Twenty Year Punchline

| Friendly | October 7, 2015

(I do contract work for two guys who run a small company. One is a native Swede. The three of us are having a business lunch. The other partner says something about him being Swedish.)

Me: “Hey, [Swedish Owner], tell us a Swedish joke.”

Swedish Owner: *after a short pause tells us a joke in Swedish, then silence follows*

Other Owner: “Okay, what’s that mean?”

Swedish Owner: “Okay, we have a sort of redneck culture in Sweden that is the butt of many jokes. Two girls in the culture are bored. One says, ‘What shall we do today?’ The other says ‘Let’s go see the American ships at the harbor.’ ‘Good idea,’ says the other. They go to the harbor and start climbing up the rope ladder to one of the ships. The girl below looks up and says, ‘Helga! You’re not wearing any panties!’ Helga says, ‘You don’t put cotton in your ears when you go to a concert, do you?'”

(20 years later, I’m a successful programmer, entrepreneur and teacher… and 1500 miles from where I knew these owners. I’m teaching a private class at a major airline. I’ve gone through two security checkpoints to get to the building where I’m teaching. In the lobby, I see a man lounging. I do a double-take.

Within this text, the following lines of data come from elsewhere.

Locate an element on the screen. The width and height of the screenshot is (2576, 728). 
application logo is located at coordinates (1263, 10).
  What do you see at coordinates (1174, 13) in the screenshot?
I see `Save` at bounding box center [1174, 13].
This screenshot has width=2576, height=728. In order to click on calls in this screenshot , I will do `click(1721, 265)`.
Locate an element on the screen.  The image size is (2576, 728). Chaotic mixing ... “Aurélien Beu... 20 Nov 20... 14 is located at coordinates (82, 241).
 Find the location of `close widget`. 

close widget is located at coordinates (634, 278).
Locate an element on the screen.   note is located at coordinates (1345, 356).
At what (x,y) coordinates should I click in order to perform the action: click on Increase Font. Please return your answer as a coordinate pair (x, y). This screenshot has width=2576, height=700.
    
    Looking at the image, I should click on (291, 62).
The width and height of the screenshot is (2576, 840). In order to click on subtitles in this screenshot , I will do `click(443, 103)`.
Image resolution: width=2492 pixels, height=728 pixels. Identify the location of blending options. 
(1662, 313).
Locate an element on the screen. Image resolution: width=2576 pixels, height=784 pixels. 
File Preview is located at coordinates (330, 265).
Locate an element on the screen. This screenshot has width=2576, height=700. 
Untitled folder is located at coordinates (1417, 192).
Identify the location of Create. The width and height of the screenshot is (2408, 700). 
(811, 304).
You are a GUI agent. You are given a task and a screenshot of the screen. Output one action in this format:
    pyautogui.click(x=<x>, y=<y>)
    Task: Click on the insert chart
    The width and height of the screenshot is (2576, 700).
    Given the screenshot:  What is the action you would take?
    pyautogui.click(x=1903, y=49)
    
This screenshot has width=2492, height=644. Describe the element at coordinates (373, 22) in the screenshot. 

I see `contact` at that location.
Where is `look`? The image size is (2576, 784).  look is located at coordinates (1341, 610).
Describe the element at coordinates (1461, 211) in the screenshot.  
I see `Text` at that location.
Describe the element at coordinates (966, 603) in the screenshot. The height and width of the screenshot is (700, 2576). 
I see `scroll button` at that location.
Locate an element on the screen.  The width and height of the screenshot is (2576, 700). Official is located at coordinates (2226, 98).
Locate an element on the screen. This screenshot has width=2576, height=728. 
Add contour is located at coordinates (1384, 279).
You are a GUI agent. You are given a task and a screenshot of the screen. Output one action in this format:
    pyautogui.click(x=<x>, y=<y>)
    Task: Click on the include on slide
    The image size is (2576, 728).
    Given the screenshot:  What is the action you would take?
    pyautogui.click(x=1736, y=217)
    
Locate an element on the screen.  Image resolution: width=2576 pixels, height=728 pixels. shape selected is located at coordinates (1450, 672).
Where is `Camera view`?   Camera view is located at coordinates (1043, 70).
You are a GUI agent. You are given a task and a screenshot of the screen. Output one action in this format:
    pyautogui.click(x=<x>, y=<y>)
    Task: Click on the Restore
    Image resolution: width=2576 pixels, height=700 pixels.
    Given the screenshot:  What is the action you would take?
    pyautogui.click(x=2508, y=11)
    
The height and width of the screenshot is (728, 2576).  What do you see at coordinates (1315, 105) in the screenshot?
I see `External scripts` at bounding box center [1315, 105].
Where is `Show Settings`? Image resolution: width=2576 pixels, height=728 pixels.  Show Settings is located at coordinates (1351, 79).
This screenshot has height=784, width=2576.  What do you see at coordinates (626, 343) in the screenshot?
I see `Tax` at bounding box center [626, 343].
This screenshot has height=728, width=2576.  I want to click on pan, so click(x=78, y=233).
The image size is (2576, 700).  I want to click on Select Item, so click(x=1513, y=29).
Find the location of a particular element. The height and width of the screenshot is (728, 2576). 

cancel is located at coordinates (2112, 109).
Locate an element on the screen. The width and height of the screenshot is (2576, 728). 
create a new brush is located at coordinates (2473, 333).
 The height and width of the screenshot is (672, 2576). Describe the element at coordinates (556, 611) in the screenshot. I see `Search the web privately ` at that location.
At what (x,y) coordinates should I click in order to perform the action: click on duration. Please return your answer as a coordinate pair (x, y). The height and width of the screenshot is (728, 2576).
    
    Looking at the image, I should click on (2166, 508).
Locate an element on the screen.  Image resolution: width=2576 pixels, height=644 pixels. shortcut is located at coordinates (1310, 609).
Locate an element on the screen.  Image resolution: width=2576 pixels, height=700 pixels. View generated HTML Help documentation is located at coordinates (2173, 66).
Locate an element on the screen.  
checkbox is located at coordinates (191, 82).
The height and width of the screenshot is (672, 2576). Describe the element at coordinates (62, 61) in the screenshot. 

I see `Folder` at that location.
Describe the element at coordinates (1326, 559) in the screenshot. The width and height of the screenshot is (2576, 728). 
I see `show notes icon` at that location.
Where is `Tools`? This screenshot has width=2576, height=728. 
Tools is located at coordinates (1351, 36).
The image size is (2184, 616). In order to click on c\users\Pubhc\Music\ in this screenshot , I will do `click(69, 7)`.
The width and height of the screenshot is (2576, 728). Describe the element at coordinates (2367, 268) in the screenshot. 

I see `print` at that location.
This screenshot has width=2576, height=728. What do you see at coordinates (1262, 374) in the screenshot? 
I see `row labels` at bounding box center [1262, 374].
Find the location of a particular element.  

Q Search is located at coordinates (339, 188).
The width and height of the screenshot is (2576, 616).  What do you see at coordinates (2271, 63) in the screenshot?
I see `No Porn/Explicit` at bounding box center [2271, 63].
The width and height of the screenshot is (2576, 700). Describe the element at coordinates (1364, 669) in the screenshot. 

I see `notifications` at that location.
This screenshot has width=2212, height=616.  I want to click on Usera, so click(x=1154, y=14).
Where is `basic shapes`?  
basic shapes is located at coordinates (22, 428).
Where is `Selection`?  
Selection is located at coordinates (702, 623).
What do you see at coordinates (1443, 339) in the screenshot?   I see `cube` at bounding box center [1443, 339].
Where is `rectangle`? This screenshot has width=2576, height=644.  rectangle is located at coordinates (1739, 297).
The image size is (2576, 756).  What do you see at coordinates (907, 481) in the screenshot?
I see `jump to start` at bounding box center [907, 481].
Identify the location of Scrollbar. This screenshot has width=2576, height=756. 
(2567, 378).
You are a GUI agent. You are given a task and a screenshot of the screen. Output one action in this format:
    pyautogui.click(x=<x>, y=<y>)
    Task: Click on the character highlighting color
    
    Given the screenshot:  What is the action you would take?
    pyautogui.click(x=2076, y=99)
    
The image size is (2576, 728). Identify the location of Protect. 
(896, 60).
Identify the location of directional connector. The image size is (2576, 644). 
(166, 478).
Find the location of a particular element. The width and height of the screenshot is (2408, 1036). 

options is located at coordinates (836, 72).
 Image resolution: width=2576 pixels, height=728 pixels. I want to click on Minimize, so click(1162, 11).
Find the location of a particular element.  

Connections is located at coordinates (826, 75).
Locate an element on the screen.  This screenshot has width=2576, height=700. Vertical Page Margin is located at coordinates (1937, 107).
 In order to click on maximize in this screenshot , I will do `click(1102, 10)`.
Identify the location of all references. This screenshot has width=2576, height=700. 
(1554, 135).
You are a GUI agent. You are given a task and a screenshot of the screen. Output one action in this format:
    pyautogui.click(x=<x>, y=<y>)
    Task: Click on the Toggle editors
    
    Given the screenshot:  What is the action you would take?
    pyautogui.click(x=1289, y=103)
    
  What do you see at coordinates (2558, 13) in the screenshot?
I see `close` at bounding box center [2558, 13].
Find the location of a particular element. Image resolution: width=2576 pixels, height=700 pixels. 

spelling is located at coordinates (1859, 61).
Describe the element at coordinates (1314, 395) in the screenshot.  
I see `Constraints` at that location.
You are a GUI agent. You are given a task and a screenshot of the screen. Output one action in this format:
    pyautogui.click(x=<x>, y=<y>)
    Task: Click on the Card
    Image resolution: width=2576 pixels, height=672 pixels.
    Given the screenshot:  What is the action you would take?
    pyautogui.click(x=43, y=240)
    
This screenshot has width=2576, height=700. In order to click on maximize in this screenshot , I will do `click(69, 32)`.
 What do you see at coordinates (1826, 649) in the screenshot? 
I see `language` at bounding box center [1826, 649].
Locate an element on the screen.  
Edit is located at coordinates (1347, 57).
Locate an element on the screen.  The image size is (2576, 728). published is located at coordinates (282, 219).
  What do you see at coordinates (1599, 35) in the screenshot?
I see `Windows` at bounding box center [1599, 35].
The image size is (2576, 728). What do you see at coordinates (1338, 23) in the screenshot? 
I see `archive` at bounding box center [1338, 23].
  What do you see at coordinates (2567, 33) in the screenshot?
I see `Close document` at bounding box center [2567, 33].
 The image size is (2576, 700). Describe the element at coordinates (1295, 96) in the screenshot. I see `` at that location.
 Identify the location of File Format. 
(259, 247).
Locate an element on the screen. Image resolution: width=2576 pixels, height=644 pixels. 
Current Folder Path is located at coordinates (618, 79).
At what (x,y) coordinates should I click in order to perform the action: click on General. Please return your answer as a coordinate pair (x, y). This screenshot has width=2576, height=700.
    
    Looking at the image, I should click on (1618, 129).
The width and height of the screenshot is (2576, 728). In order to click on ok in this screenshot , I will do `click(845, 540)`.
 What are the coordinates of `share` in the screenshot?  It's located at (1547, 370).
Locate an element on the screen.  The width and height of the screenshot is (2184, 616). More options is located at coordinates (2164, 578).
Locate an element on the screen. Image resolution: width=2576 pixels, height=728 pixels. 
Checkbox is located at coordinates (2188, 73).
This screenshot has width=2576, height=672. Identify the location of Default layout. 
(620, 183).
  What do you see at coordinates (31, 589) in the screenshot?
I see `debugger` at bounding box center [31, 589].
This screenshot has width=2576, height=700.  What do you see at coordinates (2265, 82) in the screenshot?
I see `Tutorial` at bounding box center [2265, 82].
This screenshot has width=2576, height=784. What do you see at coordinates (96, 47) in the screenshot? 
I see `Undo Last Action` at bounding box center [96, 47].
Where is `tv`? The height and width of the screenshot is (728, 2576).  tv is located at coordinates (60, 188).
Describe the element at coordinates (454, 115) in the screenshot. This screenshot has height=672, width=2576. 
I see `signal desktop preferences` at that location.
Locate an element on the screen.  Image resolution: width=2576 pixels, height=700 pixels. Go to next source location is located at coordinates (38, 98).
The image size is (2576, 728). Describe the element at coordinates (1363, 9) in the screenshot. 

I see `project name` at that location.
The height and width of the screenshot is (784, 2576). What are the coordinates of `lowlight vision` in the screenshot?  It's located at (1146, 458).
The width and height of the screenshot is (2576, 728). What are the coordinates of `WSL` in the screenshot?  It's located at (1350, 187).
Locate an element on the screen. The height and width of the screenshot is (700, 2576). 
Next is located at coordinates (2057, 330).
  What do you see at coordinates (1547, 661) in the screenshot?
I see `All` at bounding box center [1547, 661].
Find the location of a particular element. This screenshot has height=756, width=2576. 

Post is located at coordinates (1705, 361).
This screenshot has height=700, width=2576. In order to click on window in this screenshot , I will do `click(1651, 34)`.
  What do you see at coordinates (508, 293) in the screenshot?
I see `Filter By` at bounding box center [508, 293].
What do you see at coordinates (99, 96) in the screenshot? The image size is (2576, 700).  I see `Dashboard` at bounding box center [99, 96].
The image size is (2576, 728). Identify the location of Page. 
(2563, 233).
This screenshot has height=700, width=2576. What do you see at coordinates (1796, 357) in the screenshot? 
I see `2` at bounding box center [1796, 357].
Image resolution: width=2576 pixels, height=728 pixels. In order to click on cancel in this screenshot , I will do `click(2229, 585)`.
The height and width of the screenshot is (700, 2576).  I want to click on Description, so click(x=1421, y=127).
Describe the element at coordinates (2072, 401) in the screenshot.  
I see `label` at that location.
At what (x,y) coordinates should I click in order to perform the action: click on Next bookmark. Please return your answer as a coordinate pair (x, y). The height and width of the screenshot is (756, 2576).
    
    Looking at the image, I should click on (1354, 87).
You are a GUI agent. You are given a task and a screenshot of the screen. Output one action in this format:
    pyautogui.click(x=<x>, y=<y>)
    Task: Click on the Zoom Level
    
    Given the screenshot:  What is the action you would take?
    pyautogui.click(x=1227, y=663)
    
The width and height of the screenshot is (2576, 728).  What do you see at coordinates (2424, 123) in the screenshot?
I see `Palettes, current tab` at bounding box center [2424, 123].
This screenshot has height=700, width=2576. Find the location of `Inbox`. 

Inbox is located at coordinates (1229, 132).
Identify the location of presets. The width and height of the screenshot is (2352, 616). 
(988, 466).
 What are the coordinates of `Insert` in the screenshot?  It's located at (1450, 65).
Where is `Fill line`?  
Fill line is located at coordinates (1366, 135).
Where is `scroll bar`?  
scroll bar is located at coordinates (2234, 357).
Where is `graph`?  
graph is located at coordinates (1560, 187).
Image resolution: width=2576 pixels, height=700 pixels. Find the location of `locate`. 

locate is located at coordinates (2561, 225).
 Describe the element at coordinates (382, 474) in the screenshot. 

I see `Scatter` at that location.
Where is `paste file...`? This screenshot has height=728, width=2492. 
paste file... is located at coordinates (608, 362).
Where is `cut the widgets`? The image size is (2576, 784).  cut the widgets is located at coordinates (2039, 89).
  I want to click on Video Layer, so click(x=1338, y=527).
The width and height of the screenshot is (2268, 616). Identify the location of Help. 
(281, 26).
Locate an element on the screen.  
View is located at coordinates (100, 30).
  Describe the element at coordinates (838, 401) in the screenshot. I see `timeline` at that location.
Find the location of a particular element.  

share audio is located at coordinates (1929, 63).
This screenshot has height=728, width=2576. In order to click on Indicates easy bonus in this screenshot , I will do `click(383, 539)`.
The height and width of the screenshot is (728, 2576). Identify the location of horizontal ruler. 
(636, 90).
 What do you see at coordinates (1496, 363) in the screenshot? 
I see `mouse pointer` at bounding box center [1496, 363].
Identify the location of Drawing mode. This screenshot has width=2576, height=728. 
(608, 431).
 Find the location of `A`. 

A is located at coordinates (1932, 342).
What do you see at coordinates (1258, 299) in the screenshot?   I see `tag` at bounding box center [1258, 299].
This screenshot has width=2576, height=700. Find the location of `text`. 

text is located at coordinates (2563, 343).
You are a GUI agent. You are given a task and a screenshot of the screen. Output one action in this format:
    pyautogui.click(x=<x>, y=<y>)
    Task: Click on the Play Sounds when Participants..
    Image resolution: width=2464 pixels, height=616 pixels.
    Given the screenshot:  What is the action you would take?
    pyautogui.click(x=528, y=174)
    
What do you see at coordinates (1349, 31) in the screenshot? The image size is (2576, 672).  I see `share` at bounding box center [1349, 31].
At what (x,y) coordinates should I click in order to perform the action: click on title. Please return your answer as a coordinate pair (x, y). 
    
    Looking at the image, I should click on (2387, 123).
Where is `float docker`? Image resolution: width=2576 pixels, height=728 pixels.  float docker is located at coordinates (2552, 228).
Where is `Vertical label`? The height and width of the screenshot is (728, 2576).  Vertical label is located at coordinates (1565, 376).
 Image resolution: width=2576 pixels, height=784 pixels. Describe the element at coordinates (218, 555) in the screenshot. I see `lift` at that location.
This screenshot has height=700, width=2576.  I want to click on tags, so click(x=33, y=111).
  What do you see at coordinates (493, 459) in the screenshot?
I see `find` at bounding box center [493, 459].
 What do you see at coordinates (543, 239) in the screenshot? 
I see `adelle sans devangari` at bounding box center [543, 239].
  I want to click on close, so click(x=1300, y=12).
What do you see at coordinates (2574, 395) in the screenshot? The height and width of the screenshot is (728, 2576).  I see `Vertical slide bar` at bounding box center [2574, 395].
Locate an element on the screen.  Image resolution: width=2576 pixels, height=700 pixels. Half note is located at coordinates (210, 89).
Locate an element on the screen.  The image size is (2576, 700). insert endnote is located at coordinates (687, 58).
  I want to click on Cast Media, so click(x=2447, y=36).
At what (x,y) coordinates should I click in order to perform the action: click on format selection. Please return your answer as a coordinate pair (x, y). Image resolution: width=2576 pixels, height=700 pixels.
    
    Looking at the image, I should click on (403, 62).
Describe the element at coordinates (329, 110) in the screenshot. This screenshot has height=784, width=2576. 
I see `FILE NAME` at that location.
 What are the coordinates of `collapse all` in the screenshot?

Can’t be, but I ask:)

Me: “[Swedish Owner]?”

Swedish Owner: “Yes?” *looks at me suspiciously*

Me: “It’s me! Do you remember me? 20 years ago? Kid programmer?”

Swedish Owner: *looks closer* “Yes, wow.”

Me: “What are you doing here? Do you work here?”

Swedish Owner: “No, I’m working for [Airline] in France. I was just passing through.

I’m surprised you remember me.”

Me: “I could never forget the Swedish joke!”